Li, Jinxi; Xiang, Ting; Zhang, Fengping; Feng, Li; Wu, Yiting; Guo, Fan; Li, Lingzhi; Fu, Ping; Ma, Liang

Sichuan University

PROCEEDINGS OF THE NATIONAL ACADEMY OF SCIENCES OF THE UNITED STATES OF AMERICA

0027-13099

10.1073/pnas.2505752122

2025-09-23

Kidney fibrosis is driven by multiple factors, among which impaired fatty acid oxidation has emerged as a critical determinant. Acyl-Coenzyme A (CoA) synthetase medium-chain family member 3 (ACSM3), a key enzyme of medium-chain fatty acid (MCFA) metabolism, has been implicated in metabolic syndrome, but its function in fibrotic kidney remains unexplored. Here, we found that tubular epithelial ACSM3 expression was downregulated in kidney fibrotic mice and patients and inversely correlated with disease severity. Systemic and tubular-specific knockout of ACSM3 both exacerbated renal fibrosis, whereas adeno-associated virus (AAV)-mediated ACSM3 overexpression alleviated fibrotic kidneys in mice.

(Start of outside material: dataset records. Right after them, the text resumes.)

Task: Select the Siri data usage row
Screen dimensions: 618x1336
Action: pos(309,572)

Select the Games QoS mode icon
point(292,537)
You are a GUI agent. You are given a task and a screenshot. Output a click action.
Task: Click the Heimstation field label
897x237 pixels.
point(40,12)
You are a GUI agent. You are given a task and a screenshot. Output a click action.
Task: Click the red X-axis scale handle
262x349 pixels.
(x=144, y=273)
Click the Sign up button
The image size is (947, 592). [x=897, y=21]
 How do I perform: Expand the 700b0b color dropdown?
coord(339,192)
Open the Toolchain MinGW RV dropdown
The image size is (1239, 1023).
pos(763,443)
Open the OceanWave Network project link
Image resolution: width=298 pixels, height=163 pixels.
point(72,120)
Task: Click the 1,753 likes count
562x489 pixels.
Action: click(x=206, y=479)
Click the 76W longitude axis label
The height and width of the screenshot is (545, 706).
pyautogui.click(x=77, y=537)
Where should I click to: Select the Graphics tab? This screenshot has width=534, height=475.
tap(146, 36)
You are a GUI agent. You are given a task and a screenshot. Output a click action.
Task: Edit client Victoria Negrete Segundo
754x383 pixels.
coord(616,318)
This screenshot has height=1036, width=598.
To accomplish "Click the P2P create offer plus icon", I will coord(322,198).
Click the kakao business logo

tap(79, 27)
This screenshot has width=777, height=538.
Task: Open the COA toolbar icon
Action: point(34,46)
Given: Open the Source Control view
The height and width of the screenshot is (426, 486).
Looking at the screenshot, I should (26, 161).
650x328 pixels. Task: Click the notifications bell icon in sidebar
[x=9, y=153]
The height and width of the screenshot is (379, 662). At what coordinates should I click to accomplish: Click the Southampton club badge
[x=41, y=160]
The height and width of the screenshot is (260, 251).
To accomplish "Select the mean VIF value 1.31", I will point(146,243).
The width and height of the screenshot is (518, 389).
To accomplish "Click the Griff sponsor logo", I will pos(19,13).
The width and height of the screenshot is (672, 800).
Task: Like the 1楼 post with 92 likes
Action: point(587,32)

Mechanistically, ACSM3 deficiency disrupted MCFA metabolism and resulted in abnormal mitochondrial homeostasis. Notably, we identified that dodecanoic acid (C12:0) could improve kidney fibrosis, which was primarily utilized via ACSM3 in kidneys. Furthermore, C12:0 oxidation impairment caused by tubular ACSM3 deficiency aggravated fibrotic kidney. Together, ACSM3-regulated MCFA metabolism played a pivotal role in kidney fibrosis, highlighting a potent drug target of ACSM3 and a potential supplementary therapy of MCFA against chronic kidney disease.